[DOCUMENT TEXT — start]

> ## Documentation Index
> Fetch the complete documentation index at: https://docs.tinycloud.xyz/llms.txt
> Use this file to discover all available pages before exploring further.

# System model

> How identity, spaces, capabilities, manifests, and services fit together in TinyCloud.

TinyCloud is easier to use when you keep four pieces distinct:

* identity
* space
* capability
* service

## The core pieces

| Piece      | What it does                                                                                                       | Where to read next                                                                                 |
| ---------- | ------------------------------------------------------------------------------------------------------------------ | -------------------------------------------------------------------------------------------------- |
| Identity   | Tells TinyCloud who is acting. After `signIn()`, `tc.did` is the owner DID and `tc.sessionDid` is the session DID. | [DID Formats](/concepts/did-formats)                                                               |
| Space      | Isolates a user's data into a deterministic ownership container.                                                   | [Spaces](/guides/spaces)                                                                           |
| Capability | States what an actor may do, using TinyCloud ability strings and delegation chains.                                | [Capabilities](/concepts/capabilities) and [Capability Registry](/reference/protocol/capabilities) |
| Manifest   | Describes which capabilities an app asks for during sign-in and which principals can receive derived delegations.  | [App manifests](/concepts/app-manifests)                                                           |

## How the pieces work together

1. A user signs in with a wallet or with OpenKey as the signer.
2. TinyCloud establishes a session and resolves the identity that should act for that session.
3. The SDK composes the requested capabilities and provisions missing owned resources when the flow requires it.

[DOCUMENT TEXT — finish]
[EXTRACTED DATA — start]

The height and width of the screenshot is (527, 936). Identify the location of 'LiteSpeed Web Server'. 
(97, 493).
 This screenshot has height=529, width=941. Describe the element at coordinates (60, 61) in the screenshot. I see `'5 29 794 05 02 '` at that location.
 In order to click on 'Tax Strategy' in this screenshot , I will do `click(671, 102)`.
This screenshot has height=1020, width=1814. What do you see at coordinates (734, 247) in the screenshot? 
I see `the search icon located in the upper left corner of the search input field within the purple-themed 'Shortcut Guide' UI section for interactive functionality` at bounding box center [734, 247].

[EXTRACTED DATA — finish]

### PROBLEMS TO SOLVE
[A] Answer these questions from the system model page, giving each answer on its own line with the same mark:
(i) After `signIn()`, what is `tc.sessionDid`?
(ii) What does a Space do?
(iii) In the first step of how the pieces work together, what can a user sign in with?
[B] Extract, word for word, the part of the system model page that begins at the words "## How the pieces" and stops after the words "flow requires it.".
Work from the system model page alone.

### TASK SOLUTIONS
[A]
(i) The session DID.
(ii) It isolates a user's data into a deterministic ownership container.
(iii) A wallet, or OpenKey as the signer.

[B]
## How the pieces work together

1. A user signs in with a wallet or with OpenKey as the signer.
2. TinyCloud establishes a session and resolves the identity that should act for that session.
3. The SDK composes the requested capabilities and provisions missing owned resources when the flow requires it.